* EXERCISE DIRECTIONS
Begin at the line containing "会場・アクセス (123, 283)" in the entries below and end at the line containing "島根県での生活がより楽しく、より充実するような生活情報を発信中 (284, 2555)"; transcribe that range exactly and nothing outside it.

* DATASET EXCERPTS
═══
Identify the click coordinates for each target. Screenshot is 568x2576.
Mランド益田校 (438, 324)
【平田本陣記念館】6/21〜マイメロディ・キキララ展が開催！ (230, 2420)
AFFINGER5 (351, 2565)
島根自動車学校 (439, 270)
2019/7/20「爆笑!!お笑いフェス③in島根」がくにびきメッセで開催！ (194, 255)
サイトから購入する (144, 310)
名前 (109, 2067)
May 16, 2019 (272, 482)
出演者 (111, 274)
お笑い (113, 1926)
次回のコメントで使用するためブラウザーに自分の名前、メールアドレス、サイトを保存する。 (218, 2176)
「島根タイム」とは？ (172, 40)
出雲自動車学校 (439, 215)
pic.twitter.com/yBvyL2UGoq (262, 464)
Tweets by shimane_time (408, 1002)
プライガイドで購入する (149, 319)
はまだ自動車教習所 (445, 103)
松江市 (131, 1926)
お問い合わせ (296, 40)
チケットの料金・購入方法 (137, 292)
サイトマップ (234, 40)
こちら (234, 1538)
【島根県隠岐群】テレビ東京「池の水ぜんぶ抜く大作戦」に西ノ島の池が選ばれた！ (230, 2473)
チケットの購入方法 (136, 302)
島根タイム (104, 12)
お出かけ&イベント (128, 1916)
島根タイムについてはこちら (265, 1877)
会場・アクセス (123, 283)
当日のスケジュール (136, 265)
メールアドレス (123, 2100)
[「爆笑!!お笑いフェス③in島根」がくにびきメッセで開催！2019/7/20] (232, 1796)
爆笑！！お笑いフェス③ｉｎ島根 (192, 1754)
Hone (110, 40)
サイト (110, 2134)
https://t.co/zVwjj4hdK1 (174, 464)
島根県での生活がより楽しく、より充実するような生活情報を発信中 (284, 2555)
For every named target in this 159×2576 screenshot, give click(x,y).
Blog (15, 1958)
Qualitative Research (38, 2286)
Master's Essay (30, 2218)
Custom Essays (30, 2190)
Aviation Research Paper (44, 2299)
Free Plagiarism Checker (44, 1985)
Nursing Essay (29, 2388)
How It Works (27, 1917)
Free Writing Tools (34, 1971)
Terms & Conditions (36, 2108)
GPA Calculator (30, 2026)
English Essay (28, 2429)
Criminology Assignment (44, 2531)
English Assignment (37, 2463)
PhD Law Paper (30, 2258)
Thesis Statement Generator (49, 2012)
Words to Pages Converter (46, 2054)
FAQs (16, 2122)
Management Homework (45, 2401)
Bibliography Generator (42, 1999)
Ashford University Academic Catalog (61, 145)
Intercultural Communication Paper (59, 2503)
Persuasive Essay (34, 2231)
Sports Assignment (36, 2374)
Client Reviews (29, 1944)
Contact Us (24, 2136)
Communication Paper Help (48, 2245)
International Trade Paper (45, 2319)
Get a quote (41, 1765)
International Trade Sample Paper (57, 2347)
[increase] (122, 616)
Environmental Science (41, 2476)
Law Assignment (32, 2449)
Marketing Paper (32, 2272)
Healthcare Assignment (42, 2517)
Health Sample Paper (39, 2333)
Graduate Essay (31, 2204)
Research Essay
═══
* OUTPUT OF THE TASK
会場・アクセス (123, 283)
当日のスケジュール (136, 265)
メールアドレス (123, 2100)
[「爆笑!!お笑いフェス③in島根」がくにびきメッセで開催！2019/7/20] (232, 1796)
爆笑！！お笑いフェス③ｉｎ島根 (192, 1754)
Hone (110, 40)
サイト (110, 2134)
https://t.co/zVwjj4hdK1 (174, 464)
島根県での生活がより楽しく、より充実するような生活情報を発信中 (284, 2555)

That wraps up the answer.